◆ **ESERCIZI DA SVOLGERE**
• 1. Restituisci il passo dell'articolo su Ventotene che va da "Non sarà troppo?" a "nel suo blog.".
• 2. Traduci in inglese questa frase dell'articolo su Ventotene: «Ma i lavori affidati al Comune furono fatti solo in parte.»

◆ **TESTO ESTRATTO**

«Sacrificate in nome del turismo»

Bruno Panuccio

Il padre di Sara: «Si conoscevano i pericoli, ma quei posti restarono agibili»

«Sono un ergastolano a cielo aperto, io. A casa lo ripeto sempre: siamo tutti morti in quel momento, quando arrivò la notizia di Sara, e siamo rinati nello stesso istante con un fardello: avere giustizia». Si fa presto a pensare che il tempo possa lenire il dolore e le ferite. Bruno Panuccio, 49 anni, di Morena, vicino Ciampino, padre di una delle ragazzine schiacciate dai massi su una spiaggia di Ventotene un hard-disk vivente dell’inchiesta, accuse cariche di dettagli, la voce che tuttora trema neppure ieri ha trovato un attimo di pace. «Come cittadino dice sono soddisfatto dei rinvii a giudizio chiesti dal pubblico ministero. Ma, sempre come cittadino, non ho niente di cui rallegrarmi: mia figlia e la compagna di classe, Francesca Colonnello, morirono perché bisognava salvare la stagione turistica dell’isola. È una verità sconcertante e non si può accettarla».
Non sarà troppo?
«Assolutamente no. Lo dicono i fatti. Cala Nave e Cala Rossano, il luogo dell’incidente, erano agibili perché non si poteva chiuderle ai visitatori (era il 20 aprile 2010, inizio della primavera e della stagione, ndr). Eppure il sindaco, Giuseppe Assenso, tuttora in carica, conosceva la situazione».
Tutto ricostruito nel suo blog.
«Tutto. L’ex Genio Civile di Latina aveva commissionato un intervento per mettere in sicurezza la parete da cui si staccarono i massi. Si parlava di palettatura orizzontale e verticale. Ma i lavori affidati al Comune furono fatti solo in parte. A Ventotene lo sapevano tutti».
Ma nessuno si preoccupò più di tanto.
«Le perizie della Procura, non quelle della difesa, sostengono che ci fu un’omissione totale e cosciente. Non si usò il buon senso del padre di famiglia. C’erano state frane e transenne dopo le frane. Ma l’amministrazione non ordinò i lavori che sarebbero stati necessari. A Ventotene, moralmente, sono tutti un po’ colpevoli».
Compresi i cittadini?
«Secondo me sì. Sono stati superficiali. È ovvio: nessuno voleva la morte di qualcuno. Neppure il sindaco Assenso. Ma anche lui, a caldo, disse una cosa non vera: “Non mi sarei mai aspettato un evento del genere”. Ma come? A Ventotene con le frane ci convivono. Gli isolani non vanno sotto quei costoni proprio perché ne conoscono i pericoli e forse l’abusivismo edilizio doveva metterli in allarme».

◆ **VOCI ELENCATE**
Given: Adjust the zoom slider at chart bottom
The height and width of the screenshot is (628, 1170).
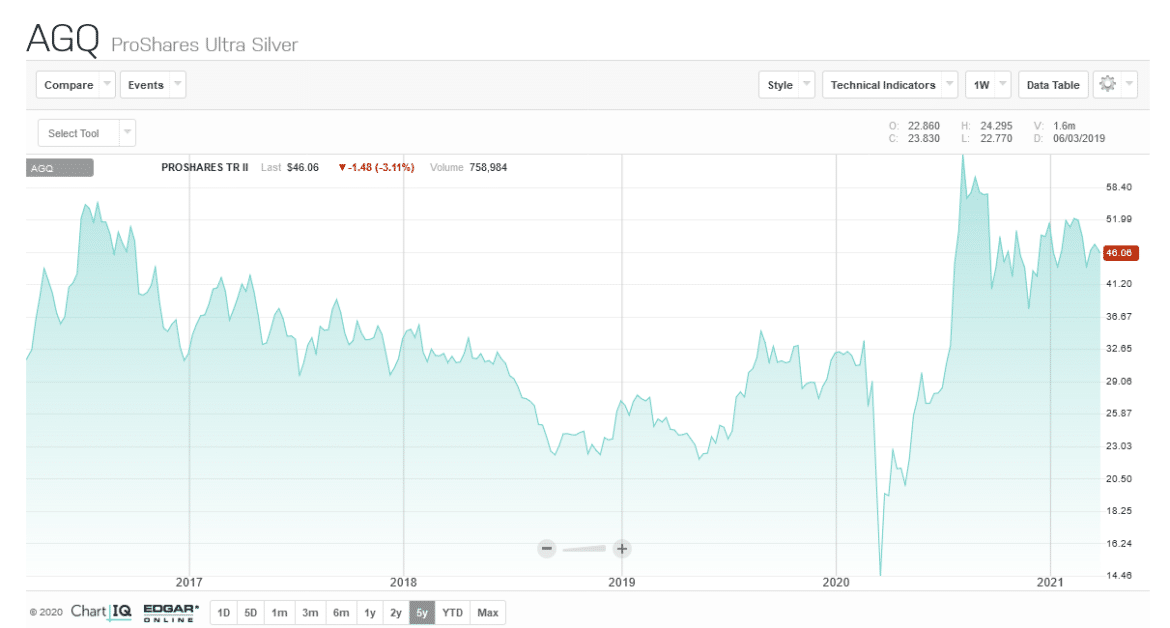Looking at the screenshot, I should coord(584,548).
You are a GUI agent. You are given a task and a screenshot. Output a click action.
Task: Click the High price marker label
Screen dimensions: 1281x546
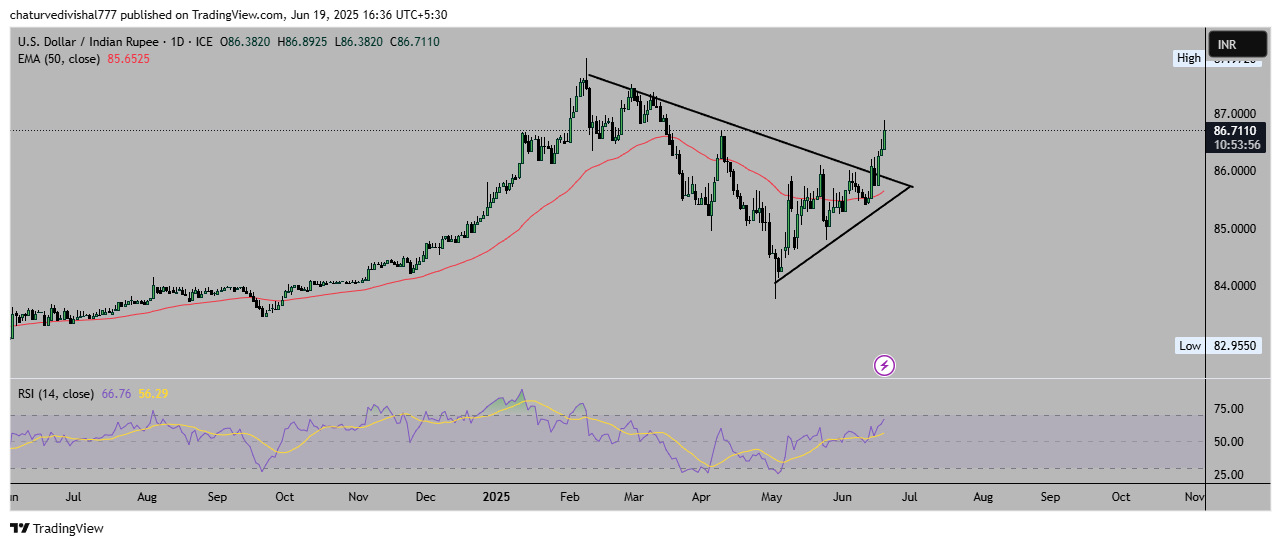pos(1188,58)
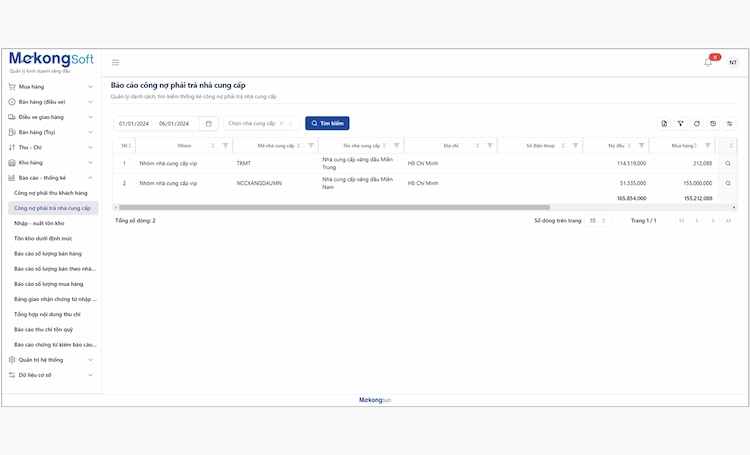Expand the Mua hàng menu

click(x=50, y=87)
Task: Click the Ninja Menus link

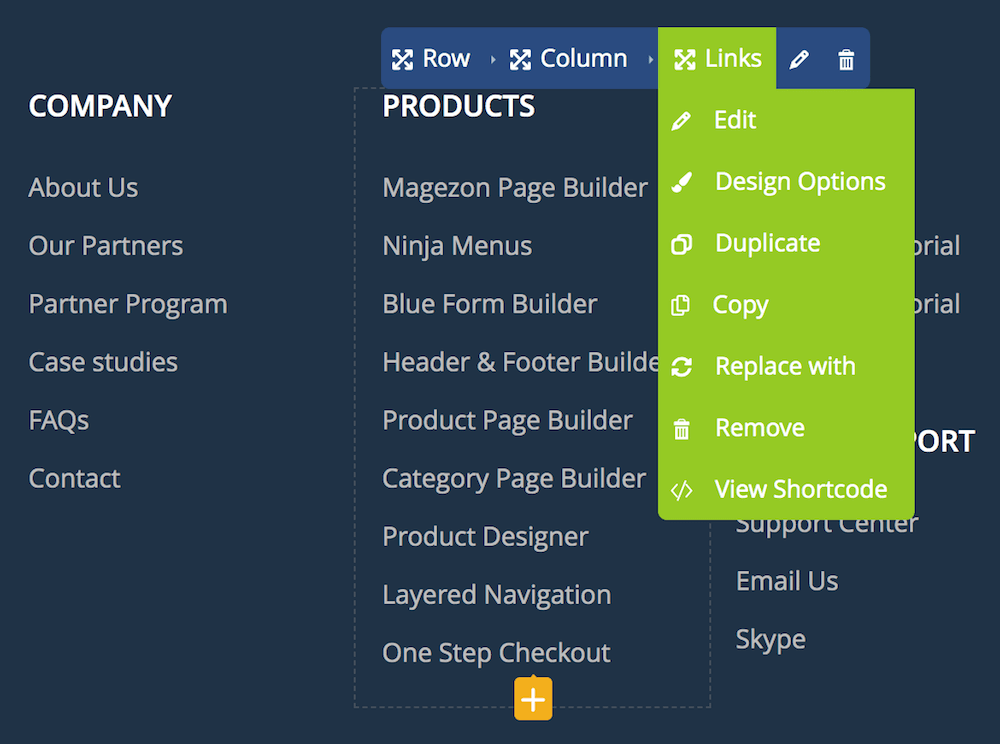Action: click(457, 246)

...

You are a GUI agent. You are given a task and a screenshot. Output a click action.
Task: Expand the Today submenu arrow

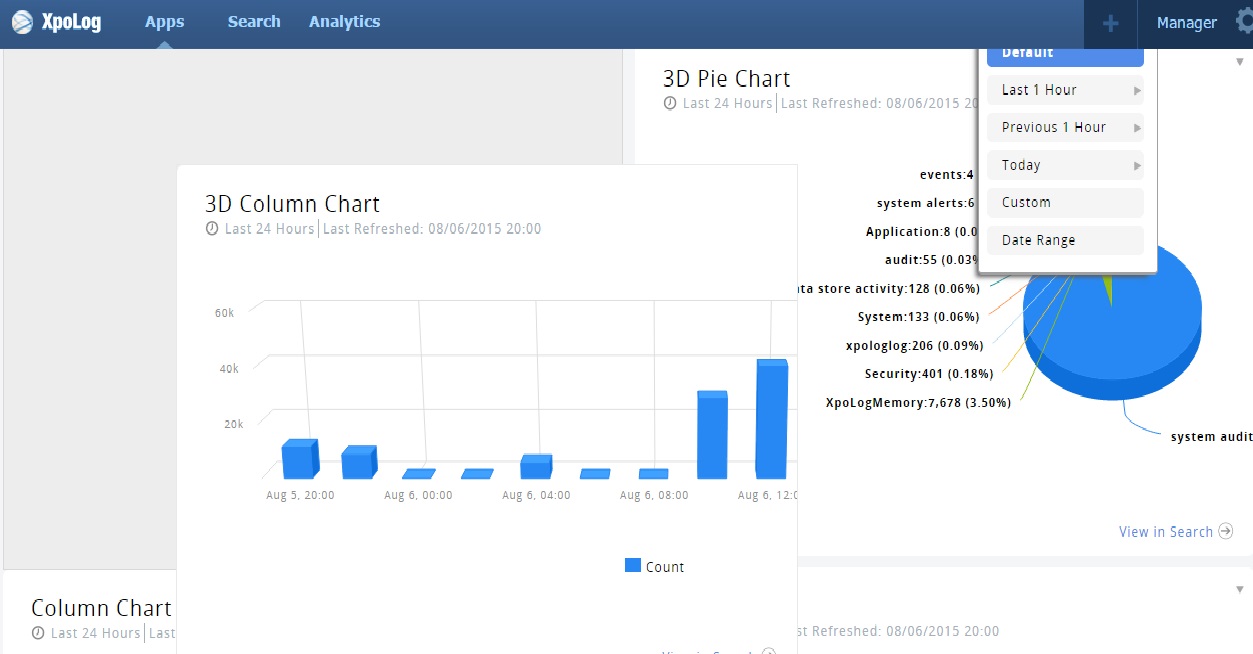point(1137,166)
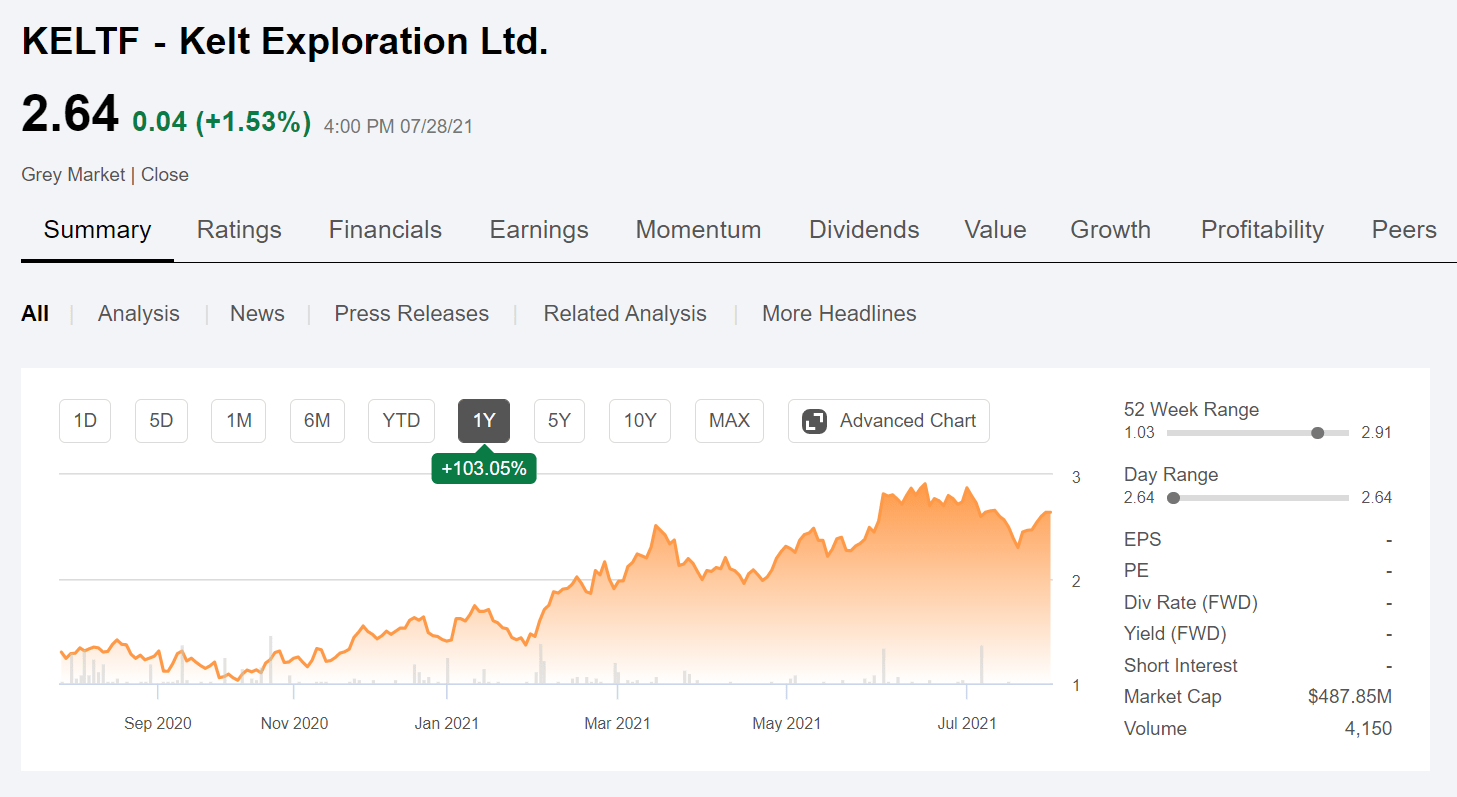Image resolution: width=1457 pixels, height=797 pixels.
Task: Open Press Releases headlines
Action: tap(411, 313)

◆ **RISPOSTE PER ESERCIZIO**
• 1.
Non sarà troppo?
«Assolutamente no. Lo dicono i fatti. Cala Nave e Cala Rossano, il luogo dell’incidente, erano agibili perché non si poteva chiuderle ai visitatori (era il 20 aprile 2010, inizio della primavera e della stagione, ndr). Eppure il sindaco, Giuseppe Assenso, tuttora in carica, conosceva la situazione».
Tutto ricostruito nel suo blog.

• 2. But the work entrusted to the municipality was only partly carried out.